#### PROBLEM DESCRIPTION
Once the pictures are set aside, print the records that follow exactly as written.

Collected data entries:
#####

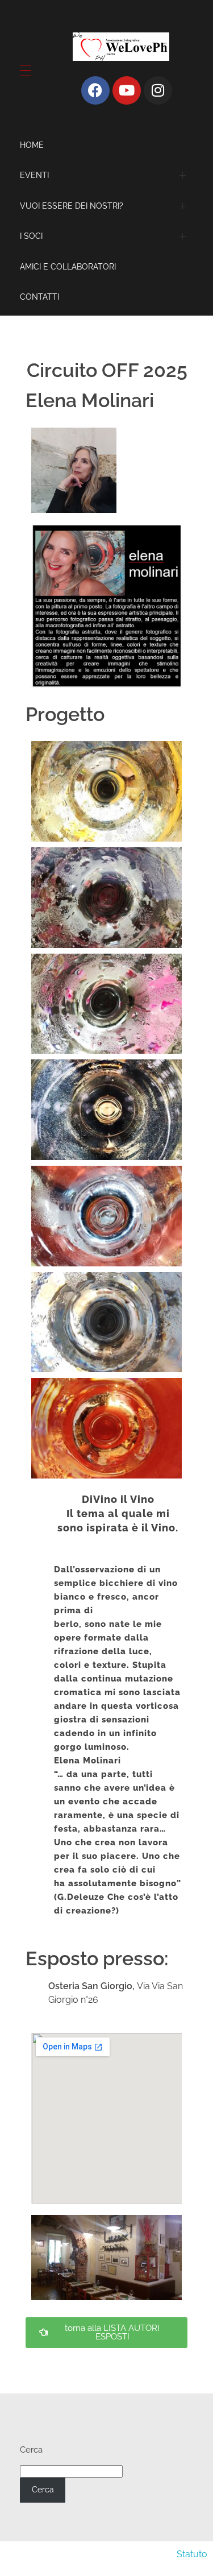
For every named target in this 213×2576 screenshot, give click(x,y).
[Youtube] (126, 90)
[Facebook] (95, 90)
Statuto (192, 2554)
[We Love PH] (121, 46)
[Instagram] (158, 90)
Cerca (31, 2450)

#####

#### PROBLEM SOLUTION
For every named target in this 213×2576 screenshot, give click(x,y).
[Youtube] (126, 90)
[Facebook] (95, 90)
Statuto (192, 2554)
[We Love PH] (121, 46)
[Instagram] (158, 90)
Cerca (31, 2450)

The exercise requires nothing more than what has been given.